(Beginning of Data for the task)
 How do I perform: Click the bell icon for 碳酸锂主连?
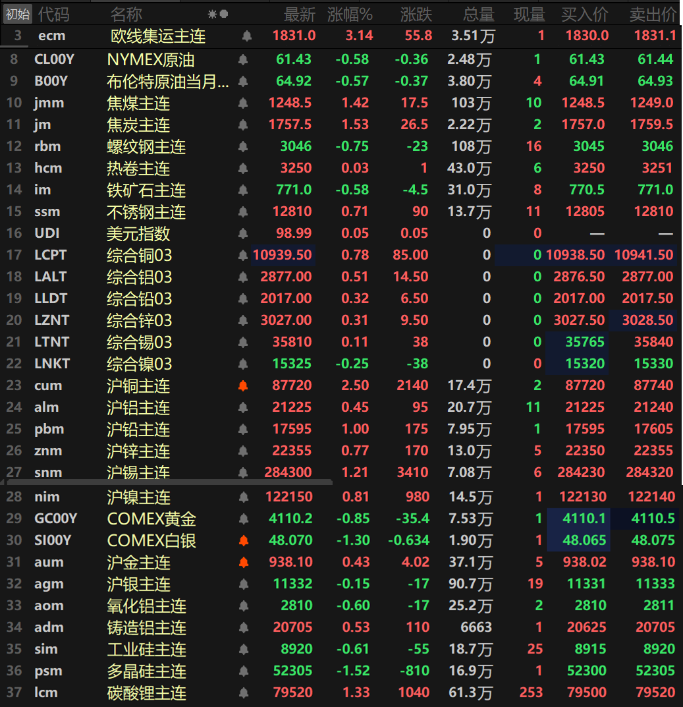[x=243, y=693]
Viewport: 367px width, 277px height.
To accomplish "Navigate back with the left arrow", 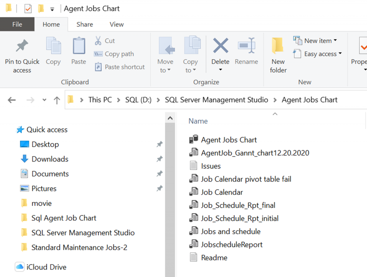I will click(x=12, y=100).
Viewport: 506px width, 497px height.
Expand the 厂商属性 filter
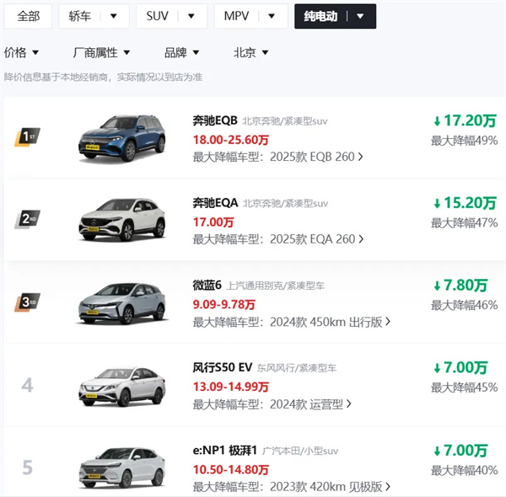126,53
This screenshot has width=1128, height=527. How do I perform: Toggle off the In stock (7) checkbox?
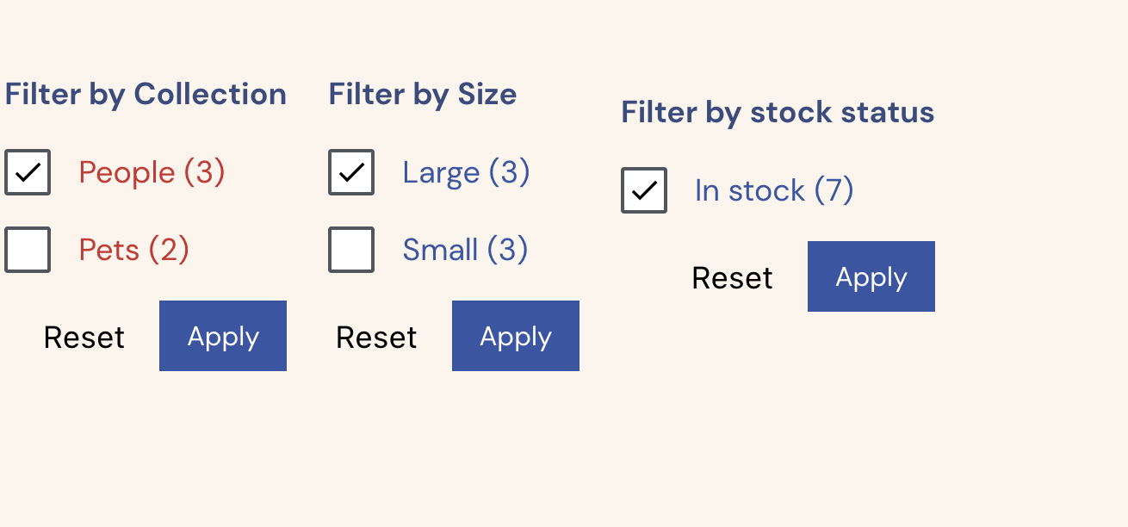point(643,189)
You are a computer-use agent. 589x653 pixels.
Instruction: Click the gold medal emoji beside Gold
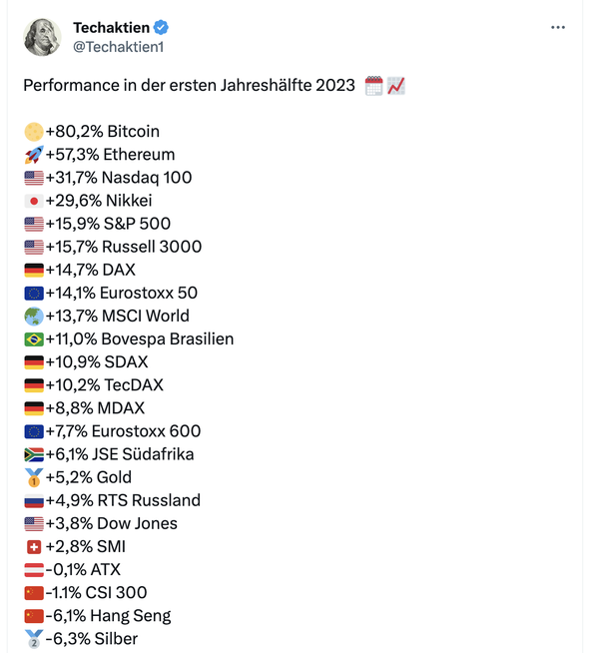tap(34, 477)
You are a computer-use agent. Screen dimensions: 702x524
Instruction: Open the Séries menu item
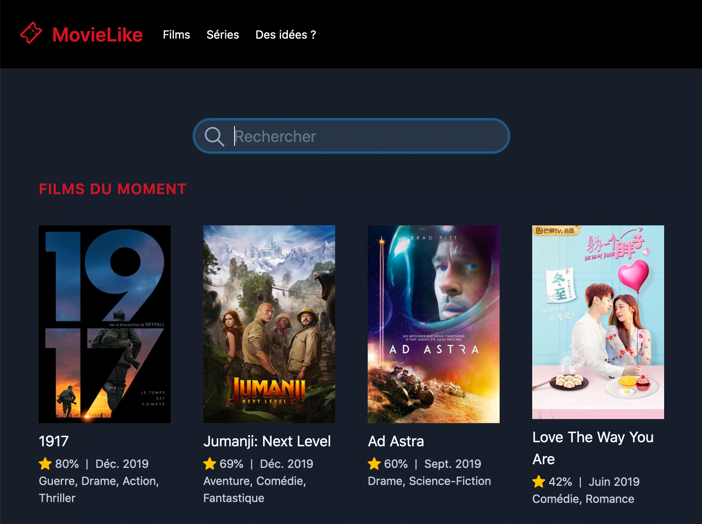point(223,35)
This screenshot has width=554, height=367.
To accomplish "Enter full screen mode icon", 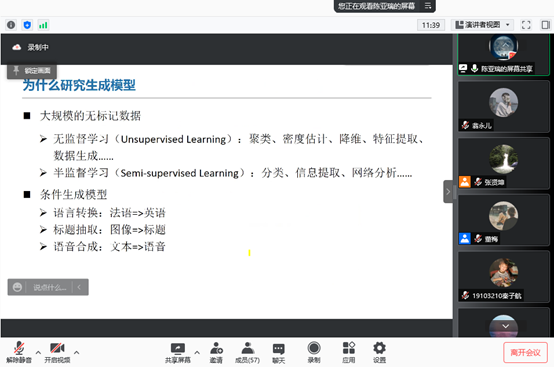I will pos(526,25).
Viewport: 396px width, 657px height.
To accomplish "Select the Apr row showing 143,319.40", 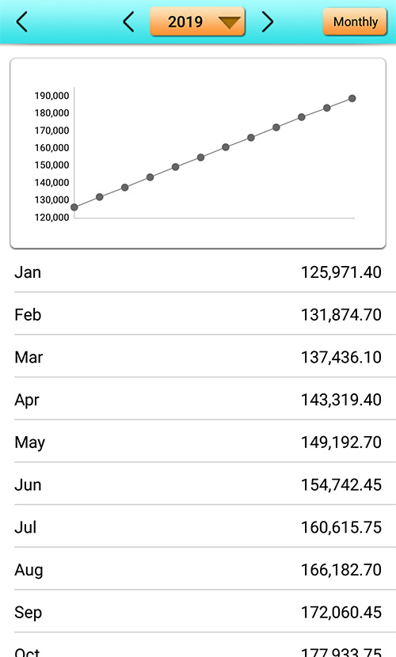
(End of Data for the task)
◆ Task objective ◆
Copy all lines of the preceding data that hold the word "computer".

◆ Answer space ◆
You are a computer-use agent. 589x653 pixels.
You are a computer-use agent. Screen dimensions: 702x524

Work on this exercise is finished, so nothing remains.